Great article. Very comprehensive and well written, while not skipping the gotch...

pron · on June 12, 2022

> In the JVM world, when are things added to the byte code as a new instruction, and when are they wrapped up in a native code call?

These aren't native code calls but compiler intrinsics. The Java compiler (the JIT compiler, that is) translates certain Java method invocations into specific machine instruction patterns.

> Java makes it so impractical to really reason about the code directly that users ends up relying a lot more on tooling for benchmarking and introspection (and hence the tools are top-class)

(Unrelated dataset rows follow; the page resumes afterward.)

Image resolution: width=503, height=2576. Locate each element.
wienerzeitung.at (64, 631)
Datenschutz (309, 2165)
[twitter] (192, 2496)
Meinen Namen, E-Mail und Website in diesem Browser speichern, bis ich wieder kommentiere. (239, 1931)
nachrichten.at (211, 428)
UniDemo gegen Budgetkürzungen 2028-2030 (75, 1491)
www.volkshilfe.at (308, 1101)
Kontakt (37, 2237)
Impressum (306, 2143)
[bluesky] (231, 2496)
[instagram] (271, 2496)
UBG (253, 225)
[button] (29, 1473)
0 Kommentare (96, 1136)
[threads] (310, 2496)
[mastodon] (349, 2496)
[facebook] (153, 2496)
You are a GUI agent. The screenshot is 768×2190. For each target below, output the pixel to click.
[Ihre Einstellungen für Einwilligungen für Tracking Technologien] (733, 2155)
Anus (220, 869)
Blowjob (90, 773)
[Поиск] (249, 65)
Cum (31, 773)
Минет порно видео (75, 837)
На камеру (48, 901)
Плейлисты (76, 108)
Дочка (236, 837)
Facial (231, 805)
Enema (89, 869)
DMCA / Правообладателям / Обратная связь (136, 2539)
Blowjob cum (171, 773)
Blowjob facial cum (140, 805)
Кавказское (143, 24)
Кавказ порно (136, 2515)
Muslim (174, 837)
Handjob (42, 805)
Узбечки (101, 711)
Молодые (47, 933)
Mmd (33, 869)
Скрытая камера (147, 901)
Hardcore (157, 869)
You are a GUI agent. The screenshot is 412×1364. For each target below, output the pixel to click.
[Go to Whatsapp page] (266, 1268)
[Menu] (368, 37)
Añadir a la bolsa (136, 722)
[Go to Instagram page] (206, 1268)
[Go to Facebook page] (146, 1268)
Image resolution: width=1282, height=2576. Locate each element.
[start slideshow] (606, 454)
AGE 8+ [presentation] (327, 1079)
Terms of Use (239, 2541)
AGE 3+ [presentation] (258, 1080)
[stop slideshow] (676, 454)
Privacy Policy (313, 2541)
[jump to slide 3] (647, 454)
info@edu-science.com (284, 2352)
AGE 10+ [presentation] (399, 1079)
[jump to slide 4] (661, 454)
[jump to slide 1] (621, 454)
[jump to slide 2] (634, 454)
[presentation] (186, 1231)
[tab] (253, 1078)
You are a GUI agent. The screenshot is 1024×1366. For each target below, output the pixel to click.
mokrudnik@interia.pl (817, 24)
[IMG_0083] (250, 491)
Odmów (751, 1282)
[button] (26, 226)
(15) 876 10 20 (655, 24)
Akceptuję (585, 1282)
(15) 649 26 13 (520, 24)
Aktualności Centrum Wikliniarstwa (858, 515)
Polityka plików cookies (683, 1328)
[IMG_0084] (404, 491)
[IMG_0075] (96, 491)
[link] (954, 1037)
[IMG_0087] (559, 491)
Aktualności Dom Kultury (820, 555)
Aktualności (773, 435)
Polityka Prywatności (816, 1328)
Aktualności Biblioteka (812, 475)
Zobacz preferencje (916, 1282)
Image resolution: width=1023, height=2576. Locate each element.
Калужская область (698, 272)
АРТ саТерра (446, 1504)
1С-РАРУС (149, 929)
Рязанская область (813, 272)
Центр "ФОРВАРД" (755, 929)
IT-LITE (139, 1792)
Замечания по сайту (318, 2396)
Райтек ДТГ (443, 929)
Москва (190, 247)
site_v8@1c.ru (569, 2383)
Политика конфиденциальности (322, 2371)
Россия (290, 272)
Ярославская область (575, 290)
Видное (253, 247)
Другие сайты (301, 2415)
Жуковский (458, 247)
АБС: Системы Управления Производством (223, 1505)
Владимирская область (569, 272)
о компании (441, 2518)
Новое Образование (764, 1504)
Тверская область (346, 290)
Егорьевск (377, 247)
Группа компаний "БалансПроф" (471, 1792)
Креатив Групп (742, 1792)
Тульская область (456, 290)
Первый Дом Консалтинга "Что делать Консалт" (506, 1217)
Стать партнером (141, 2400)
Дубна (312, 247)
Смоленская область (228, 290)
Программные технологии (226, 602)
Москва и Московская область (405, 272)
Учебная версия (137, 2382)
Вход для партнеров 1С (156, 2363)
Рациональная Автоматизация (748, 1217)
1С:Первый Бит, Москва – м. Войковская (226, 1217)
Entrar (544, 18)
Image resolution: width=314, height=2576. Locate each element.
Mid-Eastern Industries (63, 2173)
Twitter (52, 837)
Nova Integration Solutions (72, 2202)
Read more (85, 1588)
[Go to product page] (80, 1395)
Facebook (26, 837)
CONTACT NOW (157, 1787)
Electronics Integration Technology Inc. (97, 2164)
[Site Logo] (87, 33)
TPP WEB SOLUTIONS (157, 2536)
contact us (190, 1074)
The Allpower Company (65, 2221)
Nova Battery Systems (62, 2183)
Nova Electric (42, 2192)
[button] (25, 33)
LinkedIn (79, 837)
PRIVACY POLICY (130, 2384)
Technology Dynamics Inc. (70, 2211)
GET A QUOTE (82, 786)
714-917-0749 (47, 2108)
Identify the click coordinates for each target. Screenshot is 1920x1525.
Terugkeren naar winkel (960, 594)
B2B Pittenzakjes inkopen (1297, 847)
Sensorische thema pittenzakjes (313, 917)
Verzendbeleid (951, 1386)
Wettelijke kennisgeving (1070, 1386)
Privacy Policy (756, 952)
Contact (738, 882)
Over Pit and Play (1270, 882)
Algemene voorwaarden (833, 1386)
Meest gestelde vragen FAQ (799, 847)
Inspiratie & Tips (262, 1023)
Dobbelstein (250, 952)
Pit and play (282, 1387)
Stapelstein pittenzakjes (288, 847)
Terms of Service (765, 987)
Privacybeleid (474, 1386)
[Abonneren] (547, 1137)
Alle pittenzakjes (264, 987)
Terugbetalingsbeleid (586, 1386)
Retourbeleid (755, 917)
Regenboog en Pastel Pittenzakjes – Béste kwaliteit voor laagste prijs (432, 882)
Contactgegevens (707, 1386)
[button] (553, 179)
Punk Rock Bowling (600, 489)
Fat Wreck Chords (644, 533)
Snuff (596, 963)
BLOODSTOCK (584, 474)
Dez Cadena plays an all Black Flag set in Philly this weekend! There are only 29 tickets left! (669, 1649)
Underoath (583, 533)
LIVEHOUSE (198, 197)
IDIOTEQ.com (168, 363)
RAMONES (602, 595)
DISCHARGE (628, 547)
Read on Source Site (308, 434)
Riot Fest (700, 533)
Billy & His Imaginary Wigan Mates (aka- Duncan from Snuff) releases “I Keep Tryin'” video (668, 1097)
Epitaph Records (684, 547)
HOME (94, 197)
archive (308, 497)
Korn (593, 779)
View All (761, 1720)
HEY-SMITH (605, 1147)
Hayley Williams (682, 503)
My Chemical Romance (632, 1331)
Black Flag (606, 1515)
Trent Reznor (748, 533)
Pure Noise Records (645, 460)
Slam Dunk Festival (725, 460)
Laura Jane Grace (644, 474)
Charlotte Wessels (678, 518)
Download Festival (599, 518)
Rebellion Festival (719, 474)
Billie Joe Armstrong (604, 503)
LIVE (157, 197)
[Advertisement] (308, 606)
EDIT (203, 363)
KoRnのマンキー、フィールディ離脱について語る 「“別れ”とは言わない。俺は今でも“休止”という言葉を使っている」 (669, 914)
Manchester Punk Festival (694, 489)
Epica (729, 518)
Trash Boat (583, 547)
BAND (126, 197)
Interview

As others have mentioned, you can dump the generated machine code, but you are correct that Java is, by design, higher level than C++ in the sense that low level details are less under the programmer's control, but the compiler's. So when you see a `new Foo()` in Java, you cannot tell whether an object will actually be allocated on the heap, or perhaps "scalarized" and stored directly in registers. In fact, what happens is not even decided statically and could vary dynamically, depending on what other code does, as compilation is done JIT, and optimisations are decided based on the program's current execution profile. As a result, even though all instance methods in Java are semantically virtual, in practice they are very often inlined, and don't compile even to a call instruction, let alone a vtable call.

Unlike C++, Java's goal — generally speaking — is to get very good average-case performance for little effort rather than give the programmer a lot of knobs to control the worst case. Of course, sometimes there are knobs — just like the Vector API, which is useful in cases the JIT cannot automatically vectorise loops — but the balance is different from C++.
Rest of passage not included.